▶ _Goal_
Reproduce word for word the lines from the one containing "Expand West Los" through the last line below, leaving out the pictures.

▶ _Extracted material_
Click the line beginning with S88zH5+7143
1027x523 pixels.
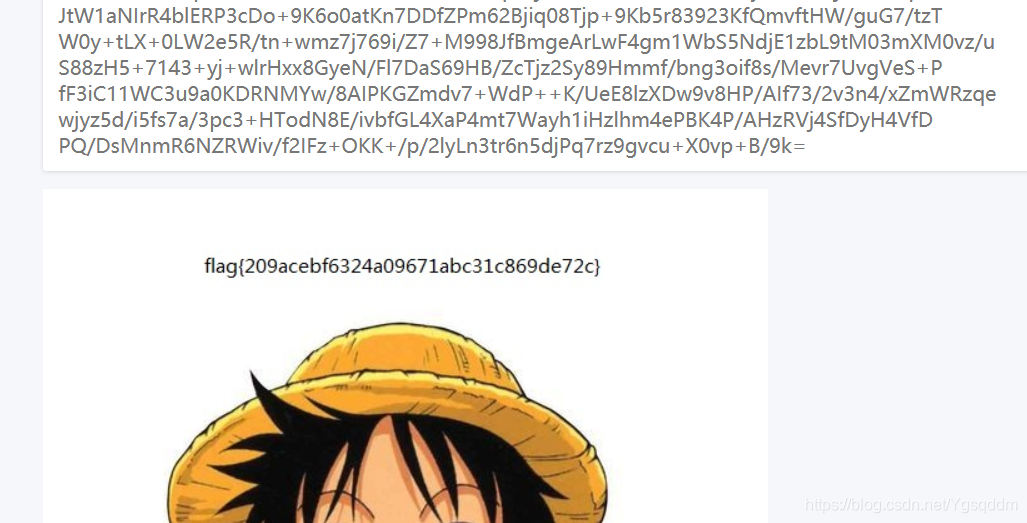[500, 68]
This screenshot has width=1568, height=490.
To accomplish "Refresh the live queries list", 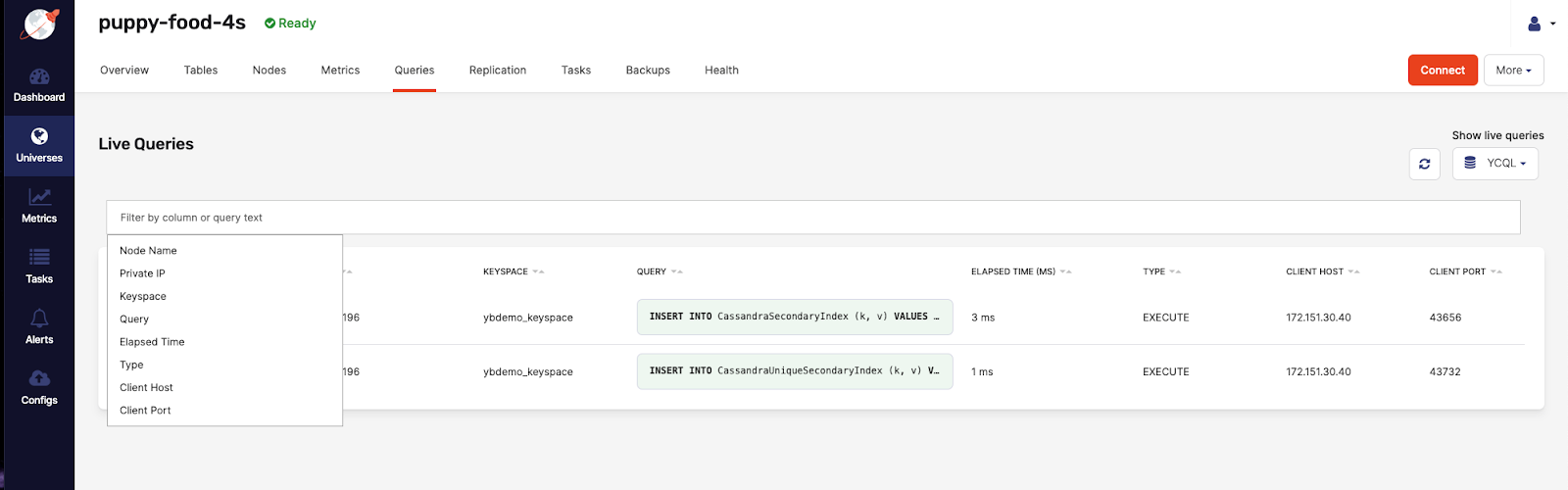I will click(x=1424, y=164).
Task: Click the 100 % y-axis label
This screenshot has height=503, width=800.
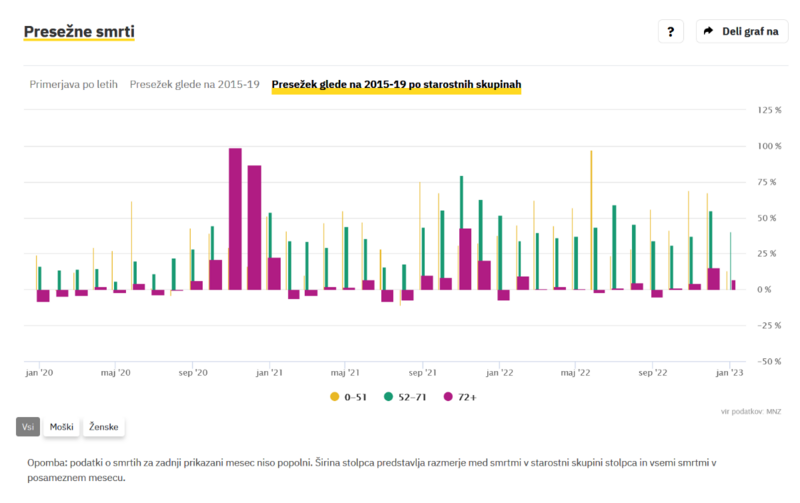Action: pos(768,146)
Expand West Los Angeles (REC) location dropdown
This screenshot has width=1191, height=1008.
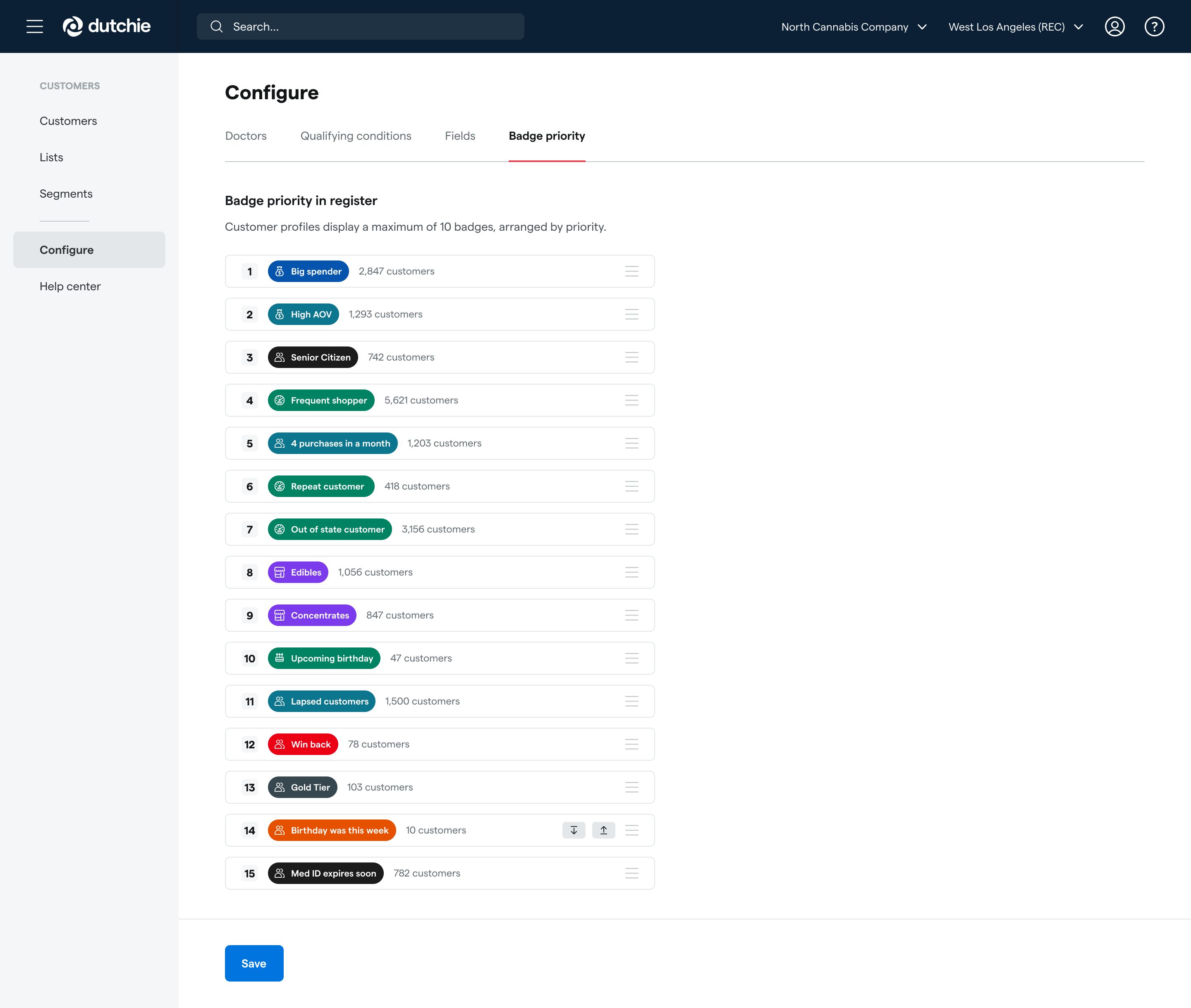(x=1016, y=27)
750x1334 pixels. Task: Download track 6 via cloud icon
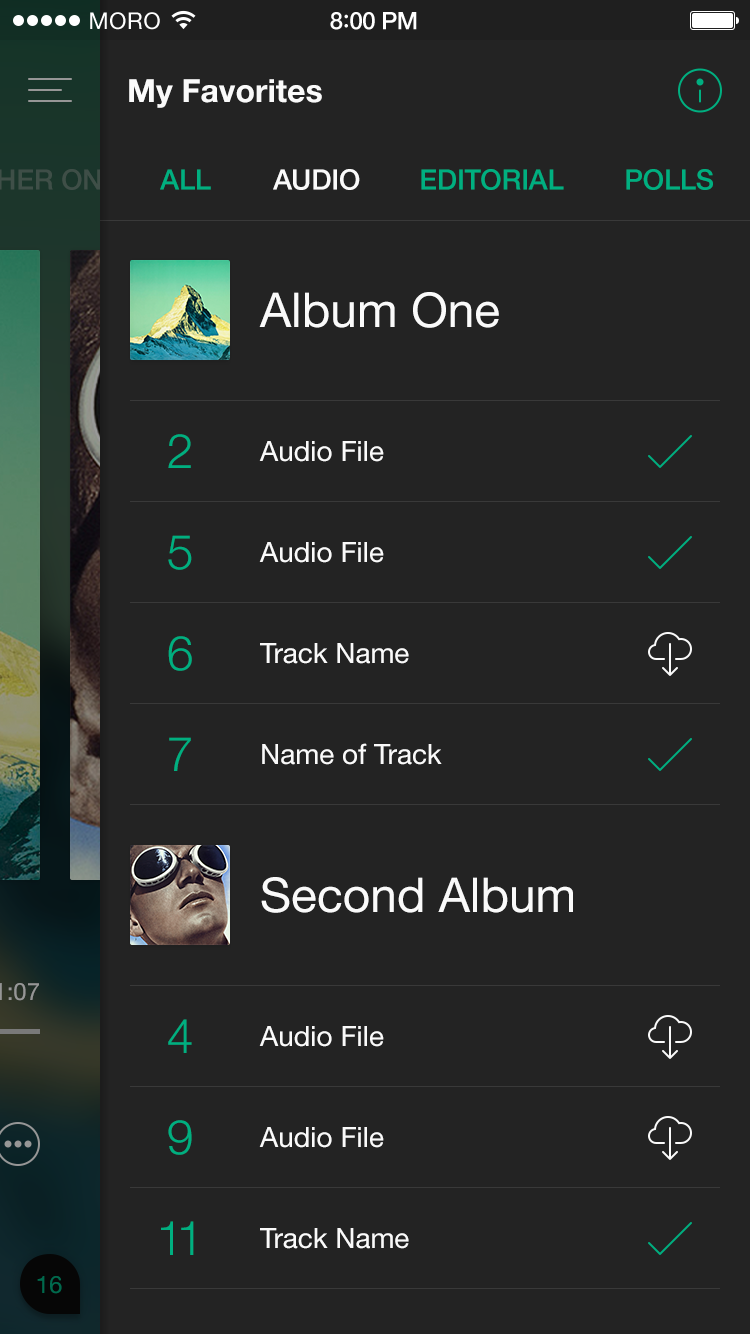[670, 654]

▶ _Exercise result_
Expand West Los Angeles (REC) location dropdown
This screenshot has width=1191, height=1008.
(x=1016, y=27)
750x1334 pixels. Task: Download track 6 via cloud icon
[670, 654]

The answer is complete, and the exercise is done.